Artificial intelligence could be a game changer as scientists work to combat the growing threat of antibiotic resistance.
Today, as the world emerges from the Covid-19 pandemic, another severe global health challenge is materializing: the growing ineffectiveness of antibiotics. Bacterial resistance is something that occurs naturally, but the ubiquitous overuse of antibiotics means antimicrobial resistance (AMR) can now be classified as a major global health threat.
Antibiotics, which are essentially medications that destroy or slow down the growth of bacteria, are critical drugs, long hailed as one of modern medicine’s most important discoveries. Many can successfully treat bacterial infections, preventing the spread of disease and reducing serious disease-related complications.
But the efficacy of many antibiotics is now far lower than it used to be, while some have been rendered completely ineffective. High rates of resistance to antibiotics used to treat many common bacterial infections—including urinary tract infections, sepsis, pneumonia, tuberculosis, sexually transmitted infections and some forms of diarrhea—have been observed across the world, indicating that we are rapidly running out of antibiotics that work.
A Silent Pandemic
Growing levels of AMR have led to the emergence of so-called “superbugs”, such as MRSA (methicillin-resistant Staphylococcus aureus), Clostridium difficile (C. diff), and the bacteria that cause multidrug-resistant tuberculosis (MDR-TB).
These are increasingly potent causes of death and disability across the world. The World Health Organisation (WHO) estimates that 700,000 people die of antimicrobial-resistant infections each year. This number could soar to 10 million a year by 2050 unless solutions are found.
David Sweetnam is the chairman of the Ineos Oxford Institute which is working to tackle the growing threat of AMR. He explained:
“AMR is a silent pandemic. The idea of having a world without antibiotics is unthinkable. But if we don’t counter the threat, one thing is for sure: bacteria will evolve and make our entire antibiotic stock irrelevant.”
AI to the Rescue
Over the last few years, artificial intelligence (AI) has proven to be an increasingly important asset for managing and mitigating antibiotic resistance. Today, it is being applied to accelerate antibiotic discovery, aid clinicians in antibiotic therapy optimization and predict where outbreaks may occur.
Between 2014 and 2019, only 14 new antibiotics were developed and approved, while only a small fraction of the antibiotics approved over the past 40 years represent new compound classes. As with other classes of drugs, however, AI is starting to help scientists discover novel antibiotics more quickly and accurately than conventional methods have allowed in the past.
In February 2020, for example, scientists at the Massachusetts Institute of Technology (MIT) employed deep learning to discover a powerful new antibiotic. The AI model used was designed to identify compounds that kill bacteria using different mechanisms to those of existing antibiotics and was capable of screening over a hundred million candidates in a few days.
James Collins is the Termeer Professor of Medical Engineering and Science in MIT’s Institute for Medical Engineering and Science (IMES) and Department of Biological Engineering. He said:
“We wanted to develop a platform that would allow us to harness the power of artificial intelligence to usher in a new age of antibiotic drug discovery. Our approach revealed this amazing molecule which is arguably one of the more powerful antibiotics that has been discovered.”

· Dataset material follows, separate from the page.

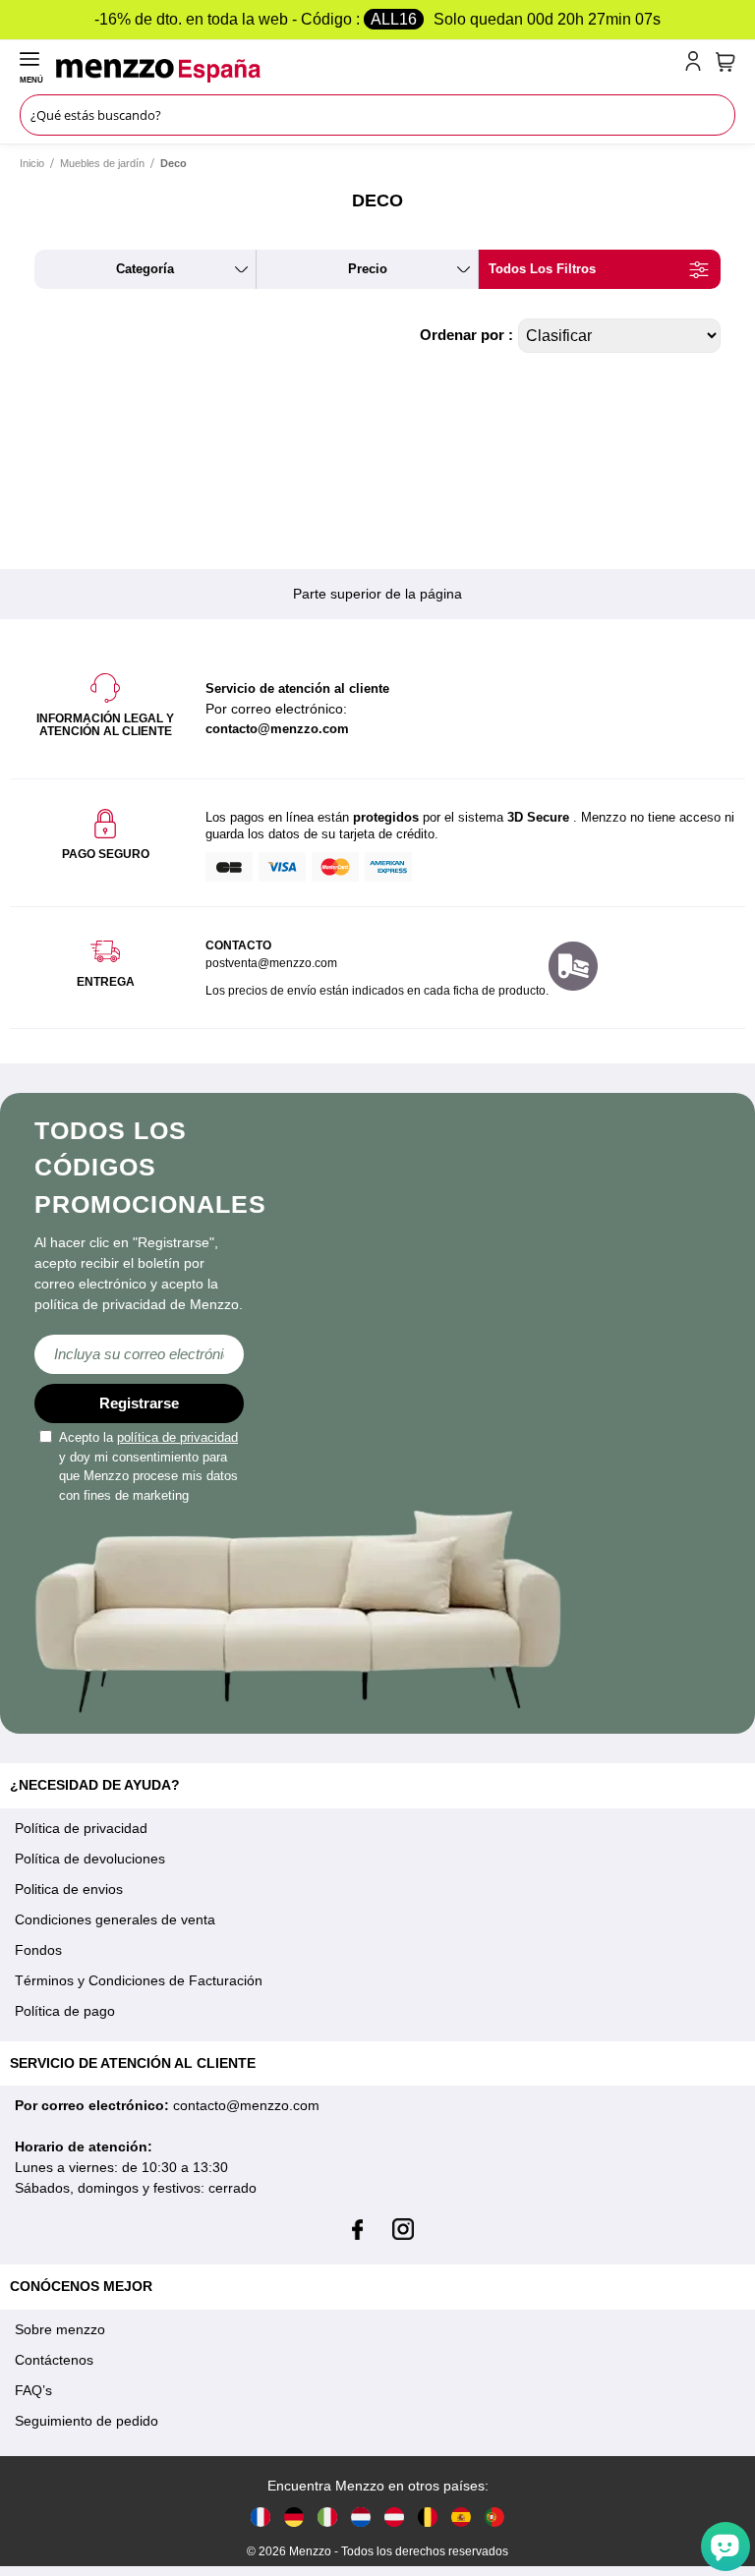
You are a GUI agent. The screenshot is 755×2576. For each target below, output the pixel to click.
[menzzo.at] (394, 2516)
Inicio (32, 163)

Enhanced Diagnostics and Treatment
Conventional methods of diagnosing AMR are neither rapid nor intuitive. Standard antimicrobial susceptibility testing takes more than 24 hours, for example, whereas whole-genome sequencing requires the expertise of a bioinformatician and the processing of huge quantities of data.
Several studies have employed AI to shorten diagnostic times to as little as three hours, combining flow cytometry-assisted antimicrobial susceptibility testing with supervised machine learning.
Similarly, AI could boost the efficiency and interpretability of genome data management.
A crucial factor for reducing antibiotic-resistant bacteria is predicting where outbreaks may occur and what medications are impacted. AI may be an essential tool in this, determining resistance patterns from millions of global data points.
In 2022, an international team of scientists used AI to monitor levels of antibiotic-resistant bacteria around the world. The findings of the team, who used a dataset from Pfizer called ATLAS—one of the largest and most comprehensive AMR surveillance programs in the world—may help in the development of targeted strategies to combat AMR.
While AMR-related data derived from monitoring and surveillance systems such as ATLAS could largely benefit from AI-based analysis, there are still significant challenges. Professor Robert Beardmore of the University of Exeter’s Living Systems Institute, who led the study, explained:
“AI could help to solve the AMR problem, but national health agencies need to publish much more data for this to happen.
We should be tracking individuals in clinics all the time to get the data we need, rather than relying on thousands of dedicated clinical studies to cover all the cases, something that will probably never happen at the necessary scale.”